Abstract

(1) Problem definition: Using patient-level data from 72 MRI hospitals in Ontario, Canada from 2013 to 2017, we find that over 60% of patients exceeded their wait time targets. We conduct a data-driven analysis to quantify the reduction in the Fraction Exceeding Target (FET) for MRI services through geographic resource sharing while controlling for the cost of patient driving. (2) Academic/Practical Relevance: Grouping hospitals in the same geographic region into resource-sharing pools can reduce waiting time but increase travel costs. We prove analytically that partial pooling typically dominates complete pooling and no pooling for a simple linear city model with homogeneous patients.

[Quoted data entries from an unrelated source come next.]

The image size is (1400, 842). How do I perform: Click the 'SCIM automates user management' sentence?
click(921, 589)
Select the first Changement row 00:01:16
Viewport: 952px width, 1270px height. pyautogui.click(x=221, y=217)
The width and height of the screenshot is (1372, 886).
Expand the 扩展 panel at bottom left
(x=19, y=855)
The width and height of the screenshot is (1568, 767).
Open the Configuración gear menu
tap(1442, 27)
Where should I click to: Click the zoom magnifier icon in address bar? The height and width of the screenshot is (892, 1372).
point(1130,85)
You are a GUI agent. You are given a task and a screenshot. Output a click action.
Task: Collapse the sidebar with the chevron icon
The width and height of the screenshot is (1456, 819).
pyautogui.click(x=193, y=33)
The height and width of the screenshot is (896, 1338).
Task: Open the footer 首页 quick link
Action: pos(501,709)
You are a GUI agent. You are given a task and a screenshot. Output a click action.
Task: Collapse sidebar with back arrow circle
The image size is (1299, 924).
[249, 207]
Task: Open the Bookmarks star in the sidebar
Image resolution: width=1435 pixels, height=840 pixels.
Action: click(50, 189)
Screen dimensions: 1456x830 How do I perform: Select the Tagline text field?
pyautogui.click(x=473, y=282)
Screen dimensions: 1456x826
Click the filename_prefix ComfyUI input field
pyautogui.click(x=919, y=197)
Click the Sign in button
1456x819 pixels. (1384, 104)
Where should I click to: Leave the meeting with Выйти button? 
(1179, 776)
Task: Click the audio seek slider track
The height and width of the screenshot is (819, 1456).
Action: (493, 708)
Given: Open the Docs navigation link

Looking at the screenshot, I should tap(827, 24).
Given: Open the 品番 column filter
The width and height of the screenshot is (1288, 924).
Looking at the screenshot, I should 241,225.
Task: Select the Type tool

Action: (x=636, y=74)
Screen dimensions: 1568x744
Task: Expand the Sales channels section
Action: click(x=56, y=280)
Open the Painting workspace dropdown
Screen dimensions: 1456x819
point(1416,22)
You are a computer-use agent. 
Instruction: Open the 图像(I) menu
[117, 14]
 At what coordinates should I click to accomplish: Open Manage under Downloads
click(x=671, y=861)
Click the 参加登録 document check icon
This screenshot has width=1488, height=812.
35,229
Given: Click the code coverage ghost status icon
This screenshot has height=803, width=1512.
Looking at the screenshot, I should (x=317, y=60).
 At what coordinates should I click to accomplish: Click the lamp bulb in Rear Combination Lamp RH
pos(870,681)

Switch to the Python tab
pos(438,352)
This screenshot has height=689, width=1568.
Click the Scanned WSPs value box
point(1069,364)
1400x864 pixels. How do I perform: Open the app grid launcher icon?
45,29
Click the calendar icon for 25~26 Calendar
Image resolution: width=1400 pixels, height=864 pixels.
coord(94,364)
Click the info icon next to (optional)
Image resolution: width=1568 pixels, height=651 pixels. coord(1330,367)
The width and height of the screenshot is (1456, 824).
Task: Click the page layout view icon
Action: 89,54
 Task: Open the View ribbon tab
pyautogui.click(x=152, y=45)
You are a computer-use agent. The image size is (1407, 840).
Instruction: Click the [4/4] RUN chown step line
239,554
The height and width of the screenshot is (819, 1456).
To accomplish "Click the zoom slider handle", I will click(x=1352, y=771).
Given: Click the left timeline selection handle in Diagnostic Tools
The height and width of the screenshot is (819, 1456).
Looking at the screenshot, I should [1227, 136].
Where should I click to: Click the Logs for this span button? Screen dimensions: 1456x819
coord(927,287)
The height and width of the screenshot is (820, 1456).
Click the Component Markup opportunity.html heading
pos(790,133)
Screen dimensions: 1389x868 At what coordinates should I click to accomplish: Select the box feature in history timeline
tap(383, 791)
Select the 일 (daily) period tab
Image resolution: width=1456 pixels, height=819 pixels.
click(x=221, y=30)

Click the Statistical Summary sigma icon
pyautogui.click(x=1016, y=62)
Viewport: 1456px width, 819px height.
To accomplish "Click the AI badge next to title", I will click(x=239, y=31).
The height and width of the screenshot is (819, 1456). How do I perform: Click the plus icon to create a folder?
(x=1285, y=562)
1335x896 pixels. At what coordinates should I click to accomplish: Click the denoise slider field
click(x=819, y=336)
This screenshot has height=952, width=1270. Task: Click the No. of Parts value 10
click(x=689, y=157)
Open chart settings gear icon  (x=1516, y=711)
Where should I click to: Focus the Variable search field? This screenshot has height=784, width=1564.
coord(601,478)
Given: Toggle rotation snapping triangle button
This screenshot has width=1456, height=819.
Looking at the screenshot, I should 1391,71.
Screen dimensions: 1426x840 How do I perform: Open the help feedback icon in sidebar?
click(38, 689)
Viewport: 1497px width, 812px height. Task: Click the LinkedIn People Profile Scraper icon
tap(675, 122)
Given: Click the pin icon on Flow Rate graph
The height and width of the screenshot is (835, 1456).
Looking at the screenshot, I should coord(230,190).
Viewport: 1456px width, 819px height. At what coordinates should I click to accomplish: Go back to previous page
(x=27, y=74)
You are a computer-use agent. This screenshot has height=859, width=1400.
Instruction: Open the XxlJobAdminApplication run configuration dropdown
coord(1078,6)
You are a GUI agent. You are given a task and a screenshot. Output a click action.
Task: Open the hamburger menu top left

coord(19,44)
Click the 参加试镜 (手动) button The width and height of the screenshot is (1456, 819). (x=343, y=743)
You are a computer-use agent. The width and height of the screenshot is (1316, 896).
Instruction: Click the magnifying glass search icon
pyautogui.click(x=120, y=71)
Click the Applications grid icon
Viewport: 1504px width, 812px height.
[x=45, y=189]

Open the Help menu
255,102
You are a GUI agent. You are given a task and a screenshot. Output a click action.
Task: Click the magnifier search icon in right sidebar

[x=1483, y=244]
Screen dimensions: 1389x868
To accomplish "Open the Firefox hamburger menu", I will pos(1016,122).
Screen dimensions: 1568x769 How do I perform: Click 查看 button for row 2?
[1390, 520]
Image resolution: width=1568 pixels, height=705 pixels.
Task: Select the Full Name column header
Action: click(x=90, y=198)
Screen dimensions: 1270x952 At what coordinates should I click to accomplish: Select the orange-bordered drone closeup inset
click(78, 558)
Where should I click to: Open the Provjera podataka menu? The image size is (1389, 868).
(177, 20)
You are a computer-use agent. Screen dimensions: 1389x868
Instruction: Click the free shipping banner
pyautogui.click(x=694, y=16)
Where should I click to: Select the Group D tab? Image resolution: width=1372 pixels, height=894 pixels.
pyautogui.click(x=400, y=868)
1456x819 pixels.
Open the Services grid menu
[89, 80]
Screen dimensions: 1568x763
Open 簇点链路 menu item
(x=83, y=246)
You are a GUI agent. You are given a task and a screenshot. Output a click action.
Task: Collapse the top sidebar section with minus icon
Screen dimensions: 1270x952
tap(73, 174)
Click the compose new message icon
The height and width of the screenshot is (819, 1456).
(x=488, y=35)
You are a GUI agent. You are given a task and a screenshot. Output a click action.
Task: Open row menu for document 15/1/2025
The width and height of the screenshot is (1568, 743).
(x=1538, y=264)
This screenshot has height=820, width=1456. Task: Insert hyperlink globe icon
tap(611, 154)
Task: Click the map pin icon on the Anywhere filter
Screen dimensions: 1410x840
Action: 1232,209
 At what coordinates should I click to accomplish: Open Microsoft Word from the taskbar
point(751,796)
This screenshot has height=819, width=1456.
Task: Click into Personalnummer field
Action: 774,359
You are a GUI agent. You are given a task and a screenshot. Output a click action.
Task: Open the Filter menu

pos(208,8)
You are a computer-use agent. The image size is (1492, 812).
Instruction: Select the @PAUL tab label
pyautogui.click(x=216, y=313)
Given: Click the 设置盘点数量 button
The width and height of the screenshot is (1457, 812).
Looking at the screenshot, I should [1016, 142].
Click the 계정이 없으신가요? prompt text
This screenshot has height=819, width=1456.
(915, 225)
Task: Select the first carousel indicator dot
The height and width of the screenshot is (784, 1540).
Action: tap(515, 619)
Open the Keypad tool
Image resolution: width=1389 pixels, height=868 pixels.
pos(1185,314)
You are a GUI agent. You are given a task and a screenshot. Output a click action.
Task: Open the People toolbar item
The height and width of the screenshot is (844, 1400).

We present a data-driven method to solve the generalized (practical but more difficult) geographic pooling problem of 72 hospitals with heterogeneous patients with different wait time targets located in a two-dimensional region. (3) Methodology: We propose a geographic resource sharing model that groups hospitals into clusters to reduce the FET while controlling for patient driving distance. For any given geographic cluster, using forecasted data generated by a neural network, we propose an advance scheduling mechanism that informs the patient of her service time when she requests an MRI scan, an ``augmented-priority queuing that ranks the patient based on her priority and waiting time target, and a routing algorithm that determines at which hospital she will receive the MRI scan. We then optimize clusters using modified K-means clustering and Genetic Algorithms. Lastly, we conduct a counterfactual analysis to determine the minimal capacity expansions needed to achieve the desired 10% FET. (4) Results: Our resource pooling model lowers the FET to 34% while limiting patients' driving time to maximally two hours. In addition, our model and method show that only eight additional scanners are needed to achieve 10% FET while 50 additional scanners would be needed without resource sharing. (5) Managerial Implication: Our paper provides a practical, data-driven geographical resource-sharing model that hospitals can readily implement. Our solution method achieves a near-optimal solution with low computational complexity. Using smart data-driven scheduling and routing, a little extra capacity placed at the right location is all we need to achieve the desired FET under geographic resource sharing.